**EXERCISE GOAL:** Track down each line below containing the string "Update" and copy it.

**Stored records:**
'''

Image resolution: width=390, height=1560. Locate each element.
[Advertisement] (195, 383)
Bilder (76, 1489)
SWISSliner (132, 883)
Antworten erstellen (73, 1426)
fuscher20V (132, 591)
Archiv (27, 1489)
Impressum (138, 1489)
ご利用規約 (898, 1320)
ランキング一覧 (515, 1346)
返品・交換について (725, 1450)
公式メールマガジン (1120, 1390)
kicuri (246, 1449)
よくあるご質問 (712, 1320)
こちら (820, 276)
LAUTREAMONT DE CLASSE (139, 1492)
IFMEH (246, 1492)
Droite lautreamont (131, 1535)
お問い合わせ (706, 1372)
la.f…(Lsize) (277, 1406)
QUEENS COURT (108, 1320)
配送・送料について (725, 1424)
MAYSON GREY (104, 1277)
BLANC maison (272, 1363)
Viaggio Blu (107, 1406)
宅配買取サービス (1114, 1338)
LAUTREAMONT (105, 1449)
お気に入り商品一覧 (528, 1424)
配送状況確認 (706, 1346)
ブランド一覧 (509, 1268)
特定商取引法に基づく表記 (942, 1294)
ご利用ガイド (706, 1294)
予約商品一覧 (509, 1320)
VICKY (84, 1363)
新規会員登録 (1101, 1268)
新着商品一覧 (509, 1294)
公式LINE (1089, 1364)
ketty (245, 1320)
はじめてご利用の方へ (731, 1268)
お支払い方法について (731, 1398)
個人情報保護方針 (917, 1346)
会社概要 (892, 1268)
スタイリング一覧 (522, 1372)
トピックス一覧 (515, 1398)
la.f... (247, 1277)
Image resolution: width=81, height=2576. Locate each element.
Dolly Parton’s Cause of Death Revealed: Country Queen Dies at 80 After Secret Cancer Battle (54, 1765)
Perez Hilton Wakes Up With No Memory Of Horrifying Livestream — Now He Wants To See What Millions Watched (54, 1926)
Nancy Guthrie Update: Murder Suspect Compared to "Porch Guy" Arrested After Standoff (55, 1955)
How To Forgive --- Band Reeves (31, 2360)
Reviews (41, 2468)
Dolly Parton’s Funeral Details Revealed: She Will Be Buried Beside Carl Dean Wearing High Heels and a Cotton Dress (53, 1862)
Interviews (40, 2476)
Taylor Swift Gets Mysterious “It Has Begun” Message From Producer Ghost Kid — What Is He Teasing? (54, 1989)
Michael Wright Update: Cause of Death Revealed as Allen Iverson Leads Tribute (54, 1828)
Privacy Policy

'''

**OUTPUT:**
Nancy Guthrie Update: Murder Suspect Compared to "Porch Guy" Arrested After Standoff (55, 1955)
Michael Wright Update: Cause of Death Revealed as Allen Iverson Leads Tribute (54, 1828)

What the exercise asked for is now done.